The Parties’ Arguments

The IRS, for estate tax purposes, claimed that Bobby, although he did not have a legal ownership interest in the St. George companies, had in fact cofounded the companies and owned an interest in each of them (50% in St. George NJ and St. George CA and 25% in St. George GA). The IRS argued that Bobby avoided taking a legal interest in the companies only because doing so would expose the interest to his many creditors and cause the company problems with government authorities due to his prior criminal convictions. The IRS further alleged that the way the companies were operated, with Bobby developing business strategy, directing employees, controlling the finances (including using the companies as his personal “piggy bank”), and sometimes holding himself out as owner to customers and vendors, was evidence that Bobby was actually a part owner of the companies.

Bobby’s estate claimed that Bobby did not own an interest in either the original company or the subsidiaries. The estate asserted that because of Bobby’s past financial and legal problems, he never intended to and never did own an interest in the St. George companies. Although he did work for the companies, the estate noted that the companies had paid him generously for his services.

The Tax Court’s Opinion

The Tax Court held that Bobby did not own an interest in the St. George companies for federal estate tax purposes. The court explained that while state law creates legal interests and rights, federal law designates which of those interests and rights will be taxed. In determining whether the state law in question created a taxable interest for federal tax purposes, courts may look through the formalities of the law to the substance of the situation. Because Bobby clearly had no formal legal interest in the companies, the Tax Court looked at the surrounding evidence to determine whether Bobby had shown an intent to be an owner of the St. George companies and whether the companies had shown an intent that he be an owner. Ultimately, the Tax Court found no intent on either side that Bobby be an owner.

The Tax Court found that Bobby had no desire to be an owner due to past financial and legal problems. It also noted that he was well compensated for his work, so he had no financial reason during his life to be a shareholder, and that he was estranged from his wife and children, so he had no reason to want an ownership interest to pass along to others at his death. The Tax Court further found that Bobby had never made capital contributions to the companies or guaranteed their debt and had no risk of loss in the companies. Thus, it held that Bobby had no intent to be a shareholder in the St. George companies.

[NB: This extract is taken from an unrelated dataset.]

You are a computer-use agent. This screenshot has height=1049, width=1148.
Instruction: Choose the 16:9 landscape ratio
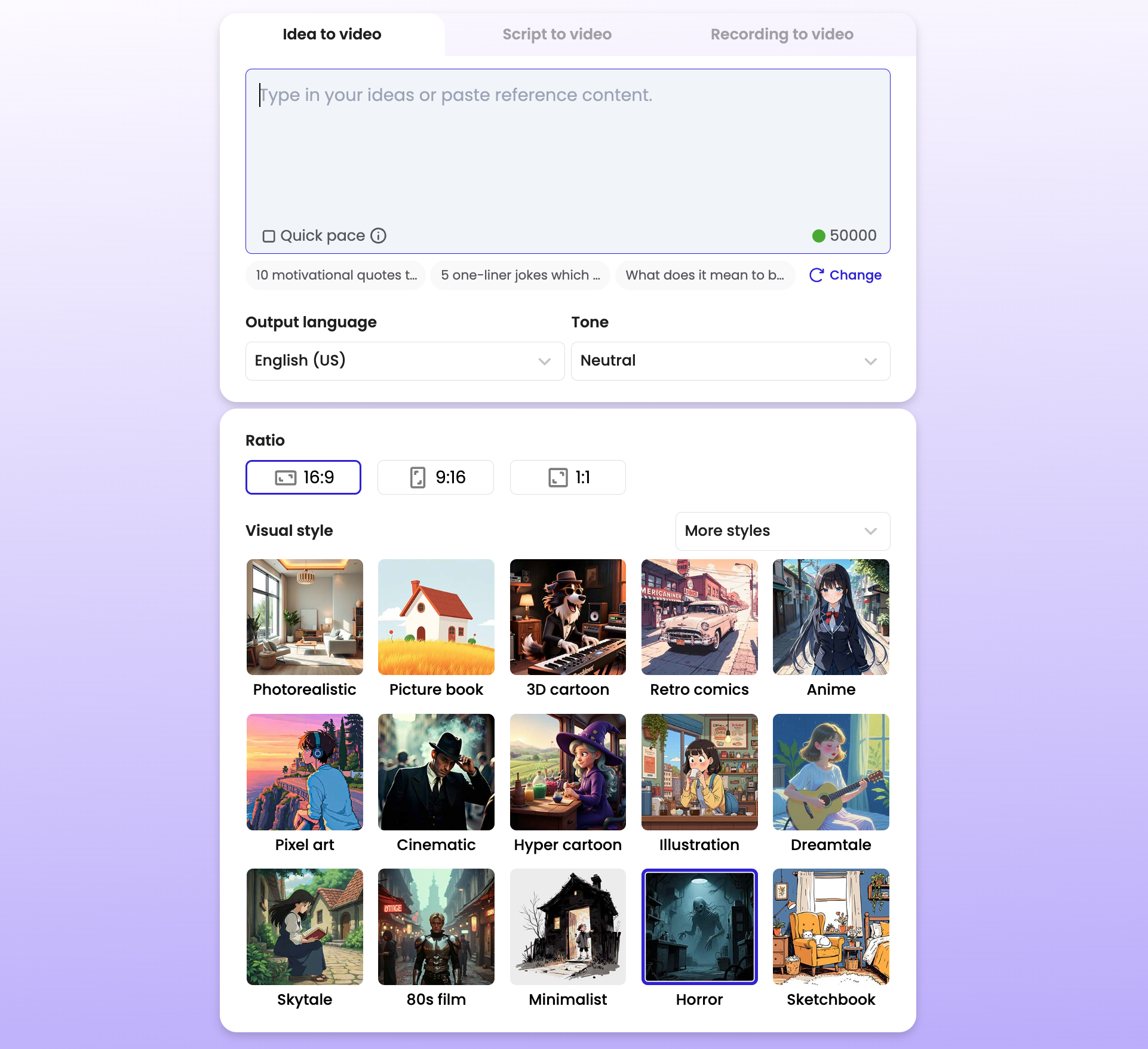click(303, 477)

From the perspective of the companies, although Anthony (the primary owner of the companies) clearly wanted to have Bobby working for the companies due to his business skills and acumen, he was also clearly aware of the problems that Bobby might present as an owner. Therefore, the Tax Court refused to equate the desire to have Bobby as an employee of the companies with an intent to have Bobby as an owner.

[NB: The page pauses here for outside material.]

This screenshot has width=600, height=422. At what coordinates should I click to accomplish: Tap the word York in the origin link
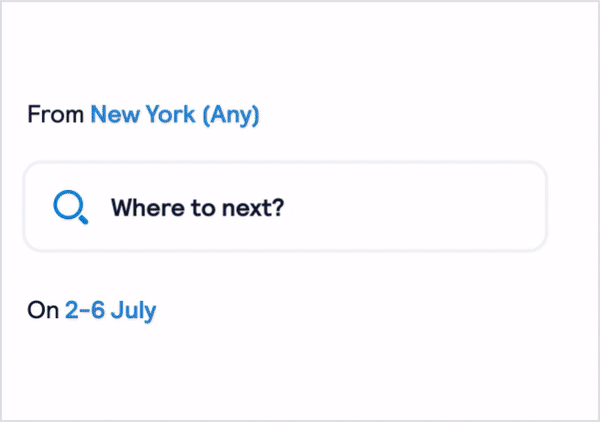click(x=171, y=114)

The Tax Court also disregarded Bobby’s involvement in the negotiations for the sale of the companies as evidence of his status as an owner. It found that it was normal for a person with his level of involvement in the companies to be intimately involved in any sale discussions. It further found that given his relationship to Anthony, it would not be unusual for him to receive some of the sale proceeds even though he was not an owner.

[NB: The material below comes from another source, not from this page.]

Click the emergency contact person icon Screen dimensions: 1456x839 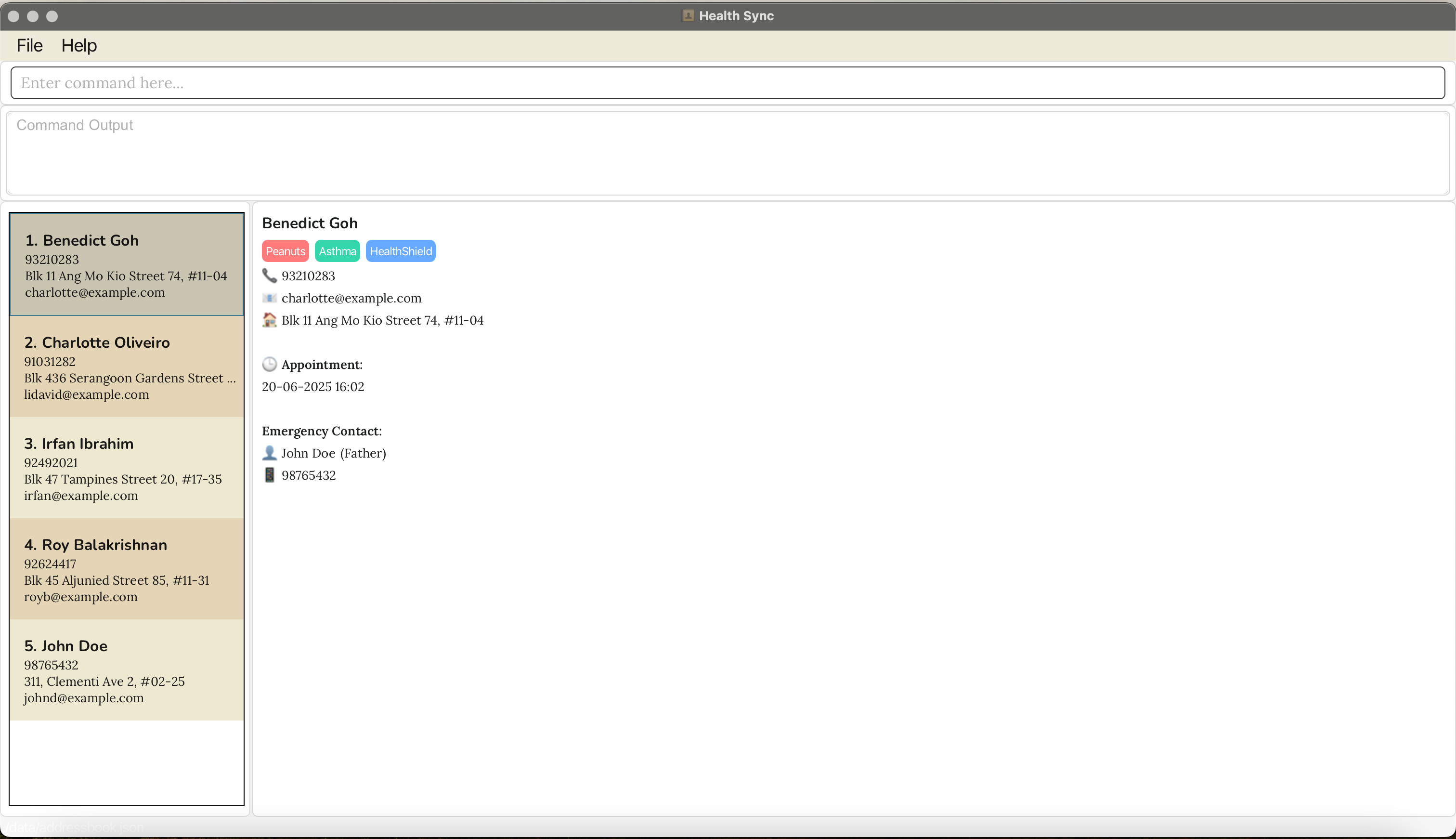(x=269, y=453)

In this case, the IRS seems to have forgotten that when making a substance over form argument, there must actually be strong evidence to support the substance that is being claimed. The peculiar baggage that Bobby Fortunato carried with him clearly made it advantageous for all the parties involved that he not be an owner of the St. George companies. Thus, the form of Bobby’s relationship with the companies (no legal ownership interest in them) was in line with the substance of the relationship.